The webservers utilized provided realistic folding free energy change values. However, the agreement with the experiment was about 50% for best performing servers. On the other hand, the FEP method, particularly when it includes sufficiently long sampling, is expected to reproduce the experimental values with better accuracy. However, the results from longer FEP simulations (20 ns) were not only in less agreement with the experiment but also were unrealistically high particularly for mutations that involve charged residues. Our second strategy, where we used short FEP simulations on pre-sampled protein conformations improved its performance for nearly all mutations. However, the same problem with the charged residues persists. More in depth studies on improving the application of FEP on calculations of folding free energy changes upon single point mutations are underway in our group.

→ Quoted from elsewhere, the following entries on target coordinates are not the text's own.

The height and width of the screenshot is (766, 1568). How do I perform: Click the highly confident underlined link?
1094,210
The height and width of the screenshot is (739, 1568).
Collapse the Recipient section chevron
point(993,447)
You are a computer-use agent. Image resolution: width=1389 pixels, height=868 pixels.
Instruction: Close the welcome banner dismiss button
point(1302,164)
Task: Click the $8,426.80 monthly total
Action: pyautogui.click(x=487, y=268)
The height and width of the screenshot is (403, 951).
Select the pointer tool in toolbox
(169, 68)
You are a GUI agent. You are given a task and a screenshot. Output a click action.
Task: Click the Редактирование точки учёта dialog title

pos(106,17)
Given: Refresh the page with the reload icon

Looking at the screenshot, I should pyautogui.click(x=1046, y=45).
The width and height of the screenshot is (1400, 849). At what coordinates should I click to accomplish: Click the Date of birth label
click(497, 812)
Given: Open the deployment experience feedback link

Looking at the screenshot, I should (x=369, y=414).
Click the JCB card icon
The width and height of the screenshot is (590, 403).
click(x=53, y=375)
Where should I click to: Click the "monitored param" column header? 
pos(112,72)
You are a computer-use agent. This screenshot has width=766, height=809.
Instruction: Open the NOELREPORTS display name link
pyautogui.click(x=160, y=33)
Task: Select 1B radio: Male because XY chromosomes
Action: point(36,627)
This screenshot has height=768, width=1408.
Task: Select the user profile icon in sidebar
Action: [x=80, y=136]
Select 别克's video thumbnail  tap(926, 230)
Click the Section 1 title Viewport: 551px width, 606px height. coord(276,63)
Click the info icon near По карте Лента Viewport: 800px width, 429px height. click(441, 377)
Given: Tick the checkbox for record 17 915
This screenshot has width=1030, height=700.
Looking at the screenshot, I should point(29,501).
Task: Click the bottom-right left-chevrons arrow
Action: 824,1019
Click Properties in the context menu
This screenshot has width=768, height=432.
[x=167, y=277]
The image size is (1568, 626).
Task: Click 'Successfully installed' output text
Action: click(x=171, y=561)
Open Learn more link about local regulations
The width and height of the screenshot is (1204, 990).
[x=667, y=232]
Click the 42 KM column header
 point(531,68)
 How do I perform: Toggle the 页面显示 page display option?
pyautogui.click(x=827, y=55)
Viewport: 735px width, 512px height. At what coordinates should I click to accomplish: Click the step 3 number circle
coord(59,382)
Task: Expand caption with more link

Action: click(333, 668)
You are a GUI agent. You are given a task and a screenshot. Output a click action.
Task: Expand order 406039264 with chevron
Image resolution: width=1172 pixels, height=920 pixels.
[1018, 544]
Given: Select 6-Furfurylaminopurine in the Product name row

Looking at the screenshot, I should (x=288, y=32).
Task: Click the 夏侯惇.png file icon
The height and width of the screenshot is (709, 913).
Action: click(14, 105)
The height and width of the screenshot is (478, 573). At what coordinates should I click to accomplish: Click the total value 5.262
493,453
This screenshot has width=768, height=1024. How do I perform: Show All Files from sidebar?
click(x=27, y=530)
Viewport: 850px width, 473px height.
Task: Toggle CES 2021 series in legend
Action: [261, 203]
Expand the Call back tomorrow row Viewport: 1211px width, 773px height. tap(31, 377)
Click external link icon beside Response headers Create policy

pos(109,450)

Understanding the impact of mutations on folding free energy change is an important step toward deciphering the molecular mechanism of RTT and other diseases. It is reasonable to assume that the mechanism of RTT caused by single point mutations in MBD (DNA binding domain) is largely related to either the mutation-induced stability changes or the changes in its binding affinity to DNA, which is also currently under investigation in our group. However, the overall MeCP2 function may also be affected by factors such as folding of the rest of the protein and its interactions with other proteins as well as post translational modifications. Further studies aiming to link these stability changes to functional consequences are needed as understanding the interplay between protein stability and function is crucial not only in understanding the causes of RTT and other diseases, and relevant therapeutic applications but also in protein design and applied protein science.